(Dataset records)
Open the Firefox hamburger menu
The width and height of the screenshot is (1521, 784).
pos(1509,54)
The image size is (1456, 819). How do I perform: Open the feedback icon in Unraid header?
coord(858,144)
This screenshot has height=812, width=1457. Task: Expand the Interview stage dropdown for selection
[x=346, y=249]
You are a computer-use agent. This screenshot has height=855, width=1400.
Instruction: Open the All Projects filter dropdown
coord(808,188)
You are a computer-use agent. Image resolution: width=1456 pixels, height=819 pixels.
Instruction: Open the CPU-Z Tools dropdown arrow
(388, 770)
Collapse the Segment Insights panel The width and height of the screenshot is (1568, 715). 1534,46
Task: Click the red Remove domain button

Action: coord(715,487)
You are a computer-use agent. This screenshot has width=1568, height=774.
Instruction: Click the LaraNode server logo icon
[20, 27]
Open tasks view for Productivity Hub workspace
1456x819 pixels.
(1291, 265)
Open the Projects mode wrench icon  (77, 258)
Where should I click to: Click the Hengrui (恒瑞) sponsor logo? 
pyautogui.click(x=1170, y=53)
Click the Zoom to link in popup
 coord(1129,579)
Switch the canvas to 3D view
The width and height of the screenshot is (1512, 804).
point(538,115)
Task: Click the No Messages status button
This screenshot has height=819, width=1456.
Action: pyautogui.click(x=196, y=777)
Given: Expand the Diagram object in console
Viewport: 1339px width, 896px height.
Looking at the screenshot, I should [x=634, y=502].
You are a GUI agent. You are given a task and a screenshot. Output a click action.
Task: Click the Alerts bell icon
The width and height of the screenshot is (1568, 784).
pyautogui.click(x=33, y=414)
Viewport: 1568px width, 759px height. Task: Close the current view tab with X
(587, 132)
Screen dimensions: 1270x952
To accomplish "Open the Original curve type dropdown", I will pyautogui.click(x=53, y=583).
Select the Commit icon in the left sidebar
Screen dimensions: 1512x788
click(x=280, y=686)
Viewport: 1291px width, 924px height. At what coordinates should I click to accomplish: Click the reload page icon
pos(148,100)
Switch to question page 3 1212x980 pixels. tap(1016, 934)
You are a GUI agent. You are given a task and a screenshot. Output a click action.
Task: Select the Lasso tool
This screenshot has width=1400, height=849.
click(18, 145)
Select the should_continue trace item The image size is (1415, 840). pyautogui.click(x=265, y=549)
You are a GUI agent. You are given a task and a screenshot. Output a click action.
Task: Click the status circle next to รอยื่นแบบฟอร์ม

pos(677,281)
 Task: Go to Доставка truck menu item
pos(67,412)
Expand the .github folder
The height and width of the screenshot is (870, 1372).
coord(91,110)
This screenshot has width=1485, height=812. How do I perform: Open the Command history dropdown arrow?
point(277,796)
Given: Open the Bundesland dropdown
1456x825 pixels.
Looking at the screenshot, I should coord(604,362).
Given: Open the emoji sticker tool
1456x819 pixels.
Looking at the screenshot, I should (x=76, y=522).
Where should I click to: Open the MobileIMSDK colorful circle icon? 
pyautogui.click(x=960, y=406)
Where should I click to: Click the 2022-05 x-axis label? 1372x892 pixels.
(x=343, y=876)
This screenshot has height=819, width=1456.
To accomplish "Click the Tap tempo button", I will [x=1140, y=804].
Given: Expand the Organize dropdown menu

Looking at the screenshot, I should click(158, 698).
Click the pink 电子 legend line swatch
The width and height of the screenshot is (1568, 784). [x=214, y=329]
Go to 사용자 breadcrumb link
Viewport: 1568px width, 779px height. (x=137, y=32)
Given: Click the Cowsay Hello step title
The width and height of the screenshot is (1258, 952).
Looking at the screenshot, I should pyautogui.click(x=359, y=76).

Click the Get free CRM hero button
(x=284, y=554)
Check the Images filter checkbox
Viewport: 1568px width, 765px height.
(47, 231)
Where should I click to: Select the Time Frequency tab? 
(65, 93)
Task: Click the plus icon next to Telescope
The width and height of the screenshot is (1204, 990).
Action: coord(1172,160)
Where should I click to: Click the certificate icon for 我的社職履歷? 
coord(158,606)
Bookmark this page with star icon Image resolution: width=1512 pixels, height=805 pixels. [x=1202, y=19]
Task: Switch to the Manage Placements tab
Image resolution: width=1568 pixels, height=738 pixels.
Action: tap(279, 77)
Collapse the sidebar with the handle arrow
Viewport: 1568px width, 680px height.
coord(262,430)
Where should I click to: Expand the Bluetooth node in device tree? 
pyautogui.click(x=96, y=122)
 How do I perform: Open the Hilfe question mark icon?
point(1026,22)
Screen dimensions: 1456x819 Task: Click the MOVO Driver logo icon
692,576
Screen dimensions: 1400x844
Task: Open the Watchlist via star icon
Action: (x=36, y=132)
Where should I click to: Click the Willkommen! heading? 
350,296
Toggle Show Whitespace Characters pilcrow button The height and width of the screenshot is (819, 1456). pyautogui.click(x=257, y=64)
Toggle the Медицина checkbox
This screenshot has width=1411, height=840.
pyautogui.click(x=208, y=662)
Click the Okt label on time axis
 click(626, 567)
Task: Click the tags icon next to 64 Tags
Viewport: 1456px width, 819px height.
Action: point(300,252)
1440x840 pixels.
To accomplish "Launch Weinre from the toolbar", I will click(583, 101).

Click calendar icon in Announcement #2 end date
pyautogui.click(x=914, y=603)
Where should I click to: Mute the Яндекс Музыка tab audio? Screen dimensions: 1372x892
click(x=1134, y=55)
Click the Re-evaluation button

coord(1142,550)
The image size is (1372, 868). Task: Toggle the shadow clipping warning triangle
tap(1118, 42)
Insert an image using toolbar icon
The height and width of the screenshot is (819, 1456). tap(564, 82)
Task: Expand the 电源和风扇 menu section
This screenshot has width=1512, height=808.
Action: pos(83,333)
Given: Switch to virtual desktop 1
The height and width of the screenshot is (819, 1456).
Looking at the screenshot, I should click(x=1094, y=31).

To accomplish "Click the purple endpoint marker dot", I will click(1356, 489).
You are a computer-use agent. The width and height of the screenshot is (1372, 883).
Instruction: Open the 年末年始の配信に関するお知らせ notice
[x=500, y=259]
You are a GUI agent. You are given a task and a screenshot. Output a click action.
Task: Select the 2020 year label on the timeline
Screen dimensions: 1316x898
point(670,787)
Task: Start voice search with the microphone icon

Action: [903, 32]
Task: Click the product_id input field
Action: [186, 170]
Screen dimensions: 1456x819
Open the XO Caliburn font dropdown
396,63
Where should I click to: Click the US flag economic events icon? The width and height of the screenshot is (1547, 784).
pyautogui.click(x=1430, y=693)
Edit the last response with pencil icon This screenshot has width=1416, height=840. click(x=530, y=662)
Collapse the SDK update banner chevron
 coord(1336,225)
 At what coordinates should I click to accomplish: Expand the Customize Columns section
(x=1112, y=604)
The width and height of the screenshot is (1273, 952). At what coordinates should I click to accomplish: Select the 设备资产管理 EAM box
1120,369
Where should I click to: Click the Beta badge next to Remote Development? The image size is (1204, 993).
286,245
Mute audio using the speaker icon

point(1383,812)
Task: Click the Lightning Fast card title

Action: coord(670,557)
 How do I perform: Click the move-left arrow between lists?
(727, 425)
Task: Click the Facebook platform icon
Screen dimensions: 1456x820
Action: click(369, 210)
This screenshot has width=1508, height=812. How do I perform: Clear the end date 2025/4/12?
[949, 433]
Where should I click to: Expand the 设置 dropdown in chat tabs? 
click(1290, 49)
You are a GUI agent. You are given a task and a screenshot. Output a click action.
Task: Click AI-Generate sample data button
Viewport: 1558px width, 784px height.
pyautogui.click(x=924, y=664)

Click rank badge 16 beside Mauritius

> ASSIGNMENT: Show me all lines in the records that contain "Switch".

> REPLY:
Switch the canvas to 3D view
Switch to question page 3 1212x980 pixels. tap(1016, 934)
Task: Switch to the Manage Placements tab
Given: Switch to virtual desktop 1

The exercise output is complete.